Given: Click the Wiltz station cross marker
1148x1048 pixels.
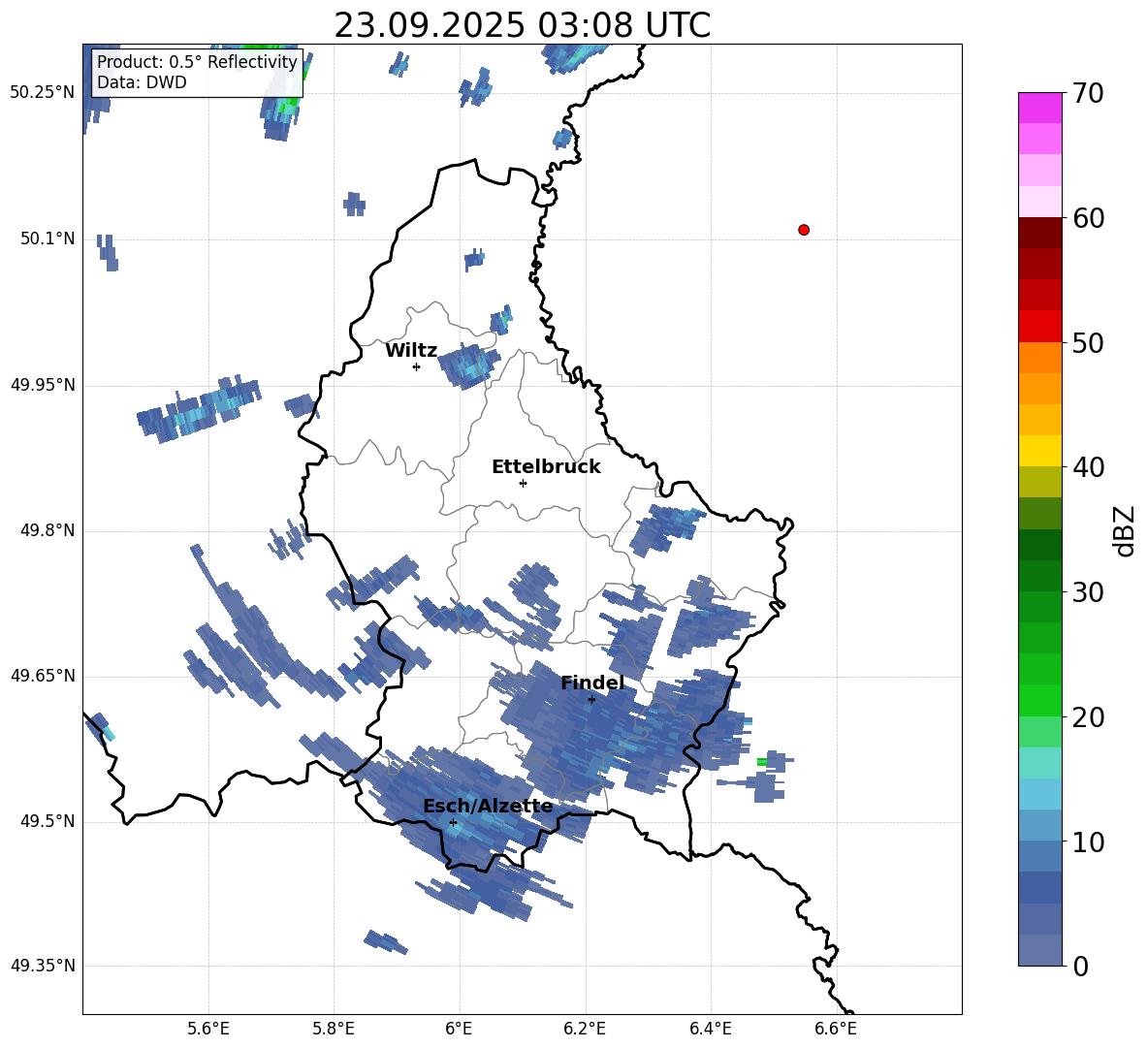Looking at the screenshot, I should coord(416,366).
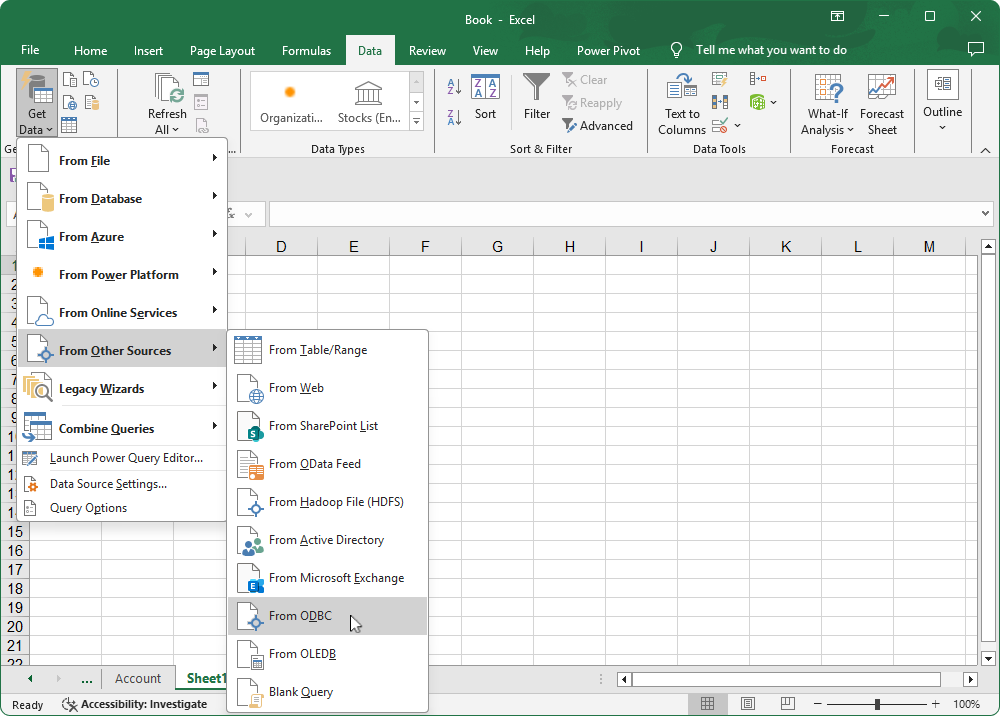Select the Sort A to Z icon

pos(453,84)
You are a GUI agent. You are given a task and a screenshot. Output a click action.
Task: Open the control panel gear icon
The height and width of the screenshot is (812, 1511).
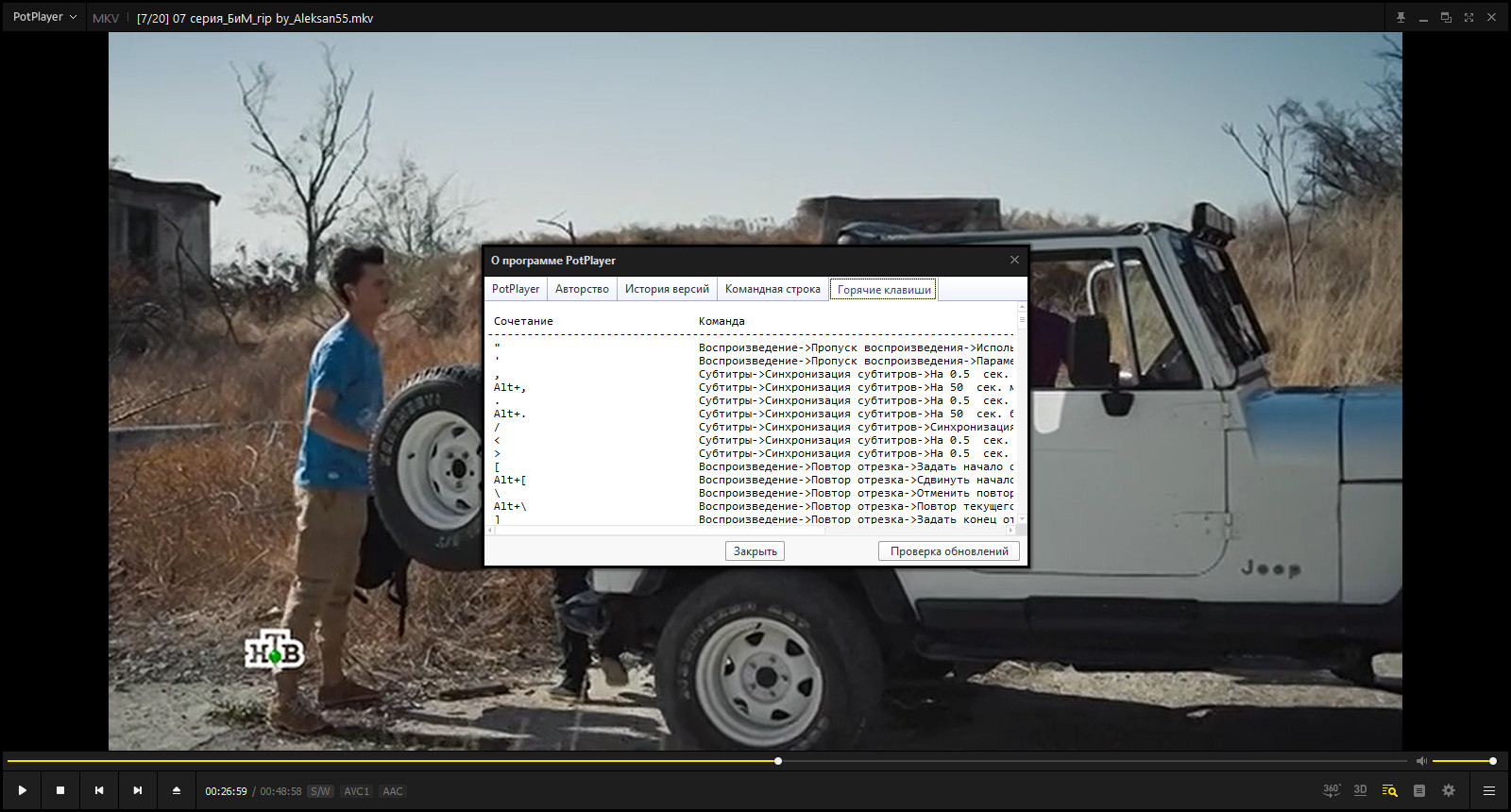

+++

**Aim of the exercise**
From the line that contains "You are a GUI" through the last line of the entries, transcribe every line exactly, leaving out the pictures.

**Answer space**
You are a GUI agent. You are given a task and a screenshot. Output a click action.
Task: Open the control panel gear icon
The height and width of the screenshot is (812, 1511).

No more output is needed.